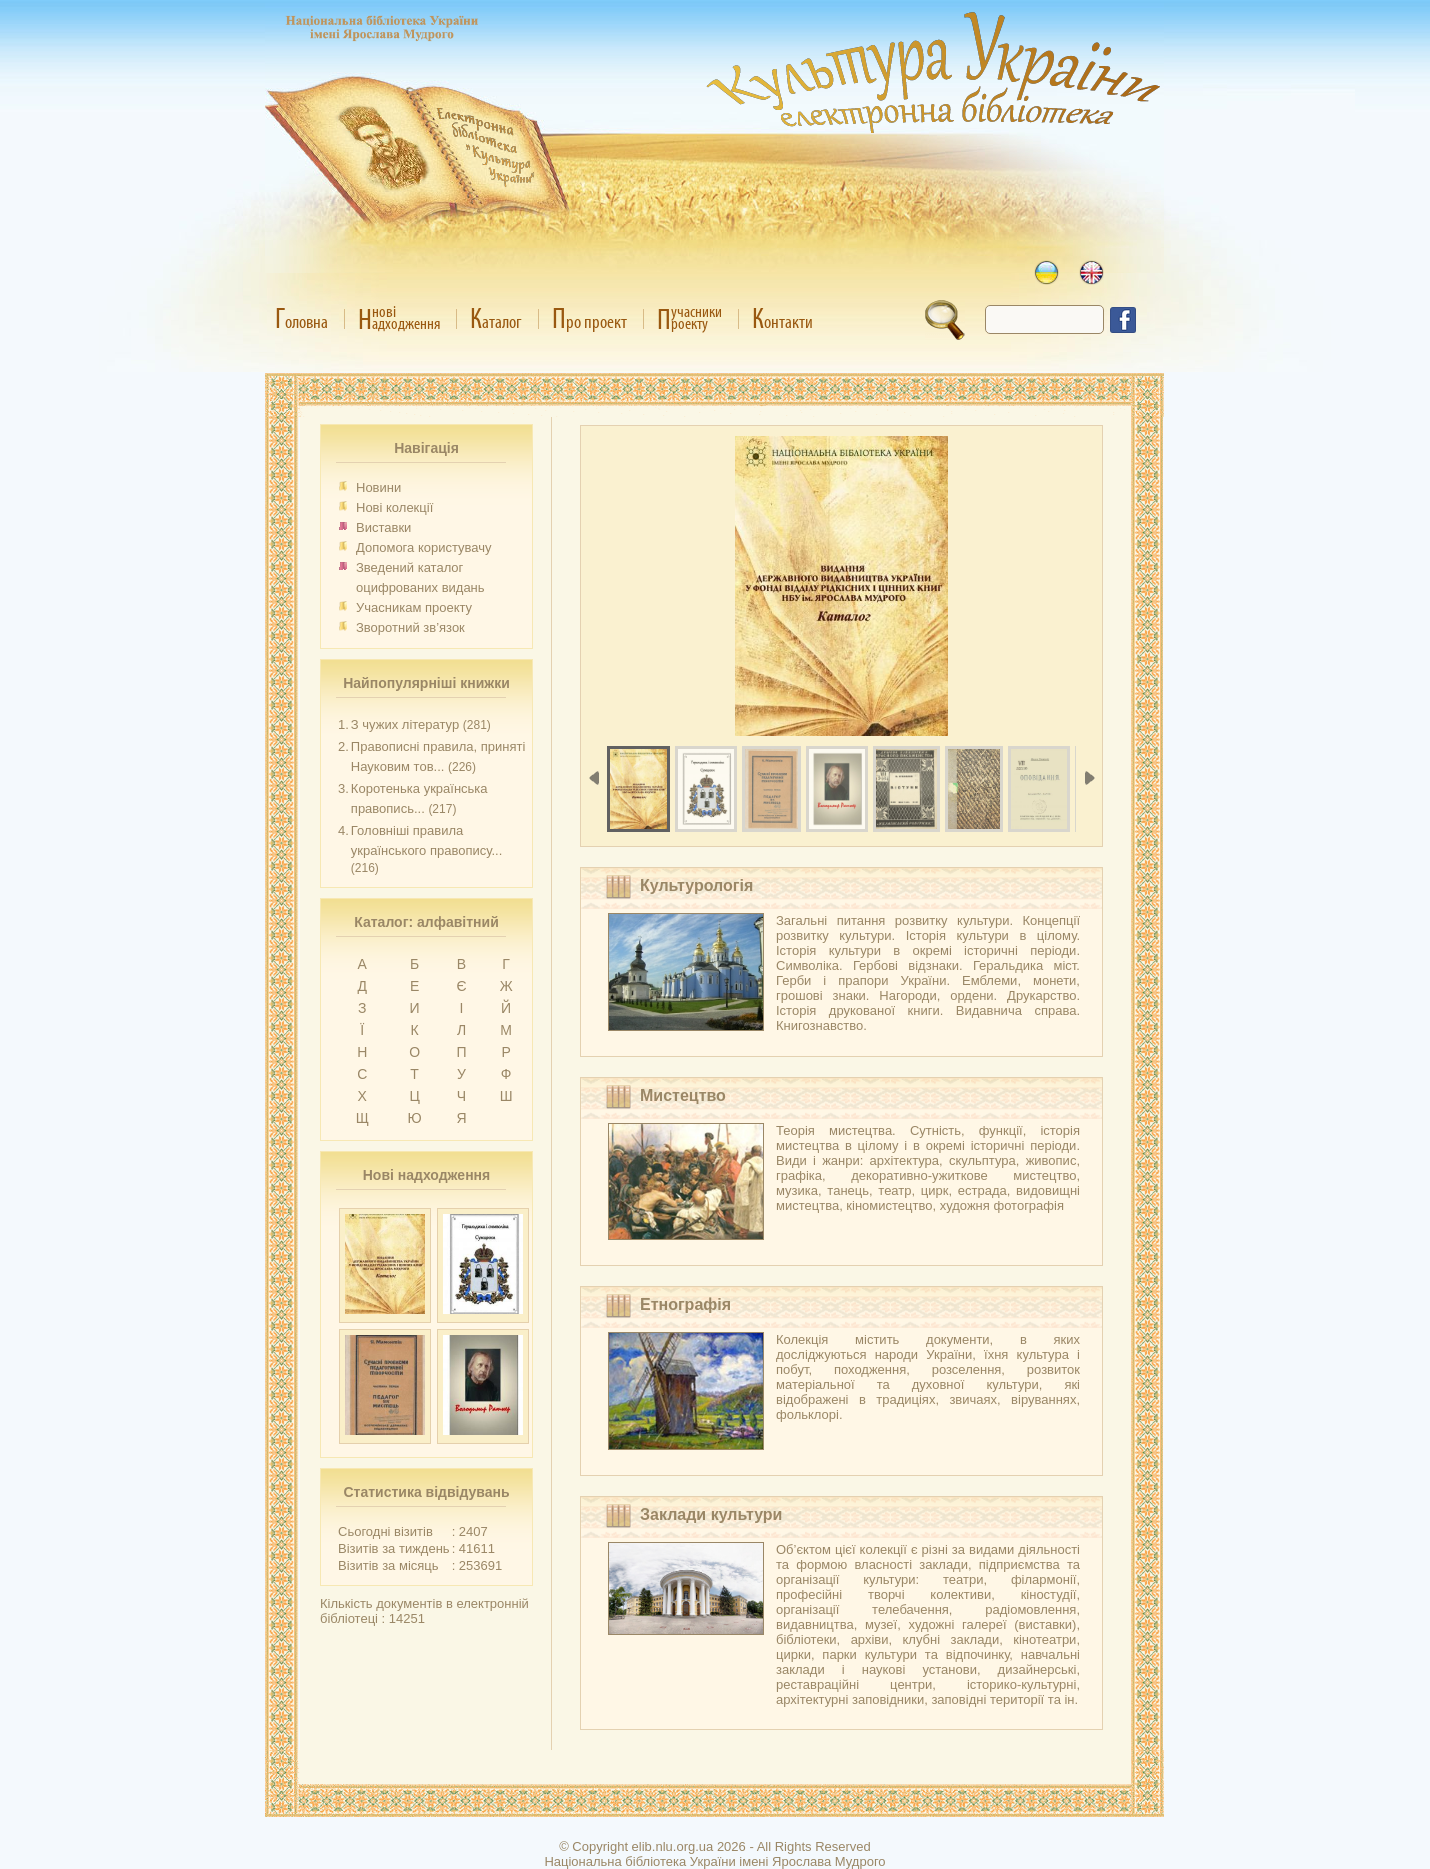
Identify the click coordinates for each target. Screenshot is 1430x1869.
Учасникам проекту (414, 607)
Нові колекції (394, 507)
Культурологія (696, 885)
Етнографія (685, 1304)
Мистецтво (683, 1095)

☆ ☆ ☆ ☆

Work to be completed | Rewrite every line of the listing, requests included, with 146 added to each coordinate value in the answers. Leave the picture out.

The completed task |
Identify the click coordinates for each target. Screenshot is 1430x1869.
Учасникам проекту (560, 753)
Нові колекції (540, 653)
Культурологія (842, 1031)
Етнографія (831, 1450)
Мистецтво (829, 1241)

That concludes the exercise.